In the study, researchers used affective priming, a method of manipulating participants’ moods negatively or positively, by having participants read a certain type of news article that would influence their mood. After they read the article, participants were given visualizations to interpret. Results showed that those who were positively primed made less errors in interpreting the data.

Can Your Mood Affect Your Ability to Interpret Data?Study results show visualization comprehension for participants who were negatively and positively primed.

While it appeared that a good mood increased the ability to interpret the visualizations correctly, researchers were careful to note that a negative mood did not decrease the ability to interpret visualizations.

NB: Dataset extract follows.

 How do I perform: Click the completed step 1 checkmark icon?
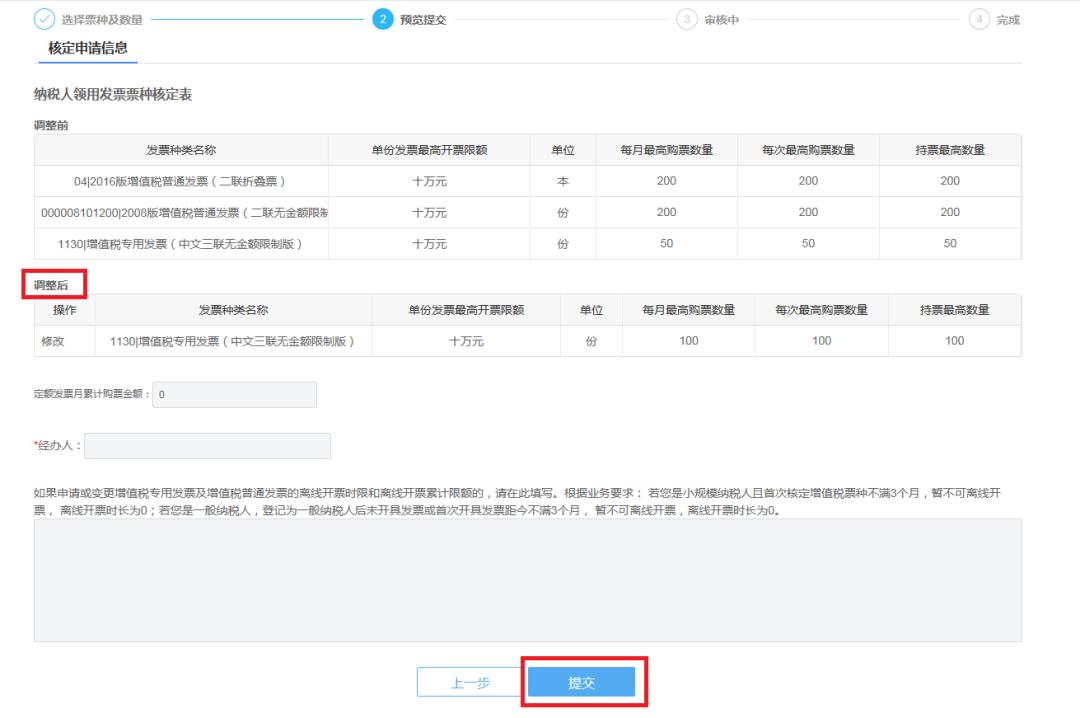tap(45, 20)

So, what does that mean for us data visualization professionals? Can a lighthearted intro to an infographic help readers engage better with the content? Probably not. The study examined participants who were successfully primed in the desired direction (positive or negative), which turned out to be only 30% of the original sample. With so many emotional variables and influences, manipulating user moods is more difficult in everyday applications.

Still, the study points to future implications and new questions to answer in terms of how we interact with and comprehend data and visual content.

  • If positive priming proves to be a legitimate tool after further research, how can designers incorporate it into their visualizations?
  • For those designing visualization tools, could the environments in which users interact with a system affect comprehension? As the researchers note, “a user in a disaster-response setting may be more subject to negative priming, whereas a user in gaming may be more subject to positive priming.”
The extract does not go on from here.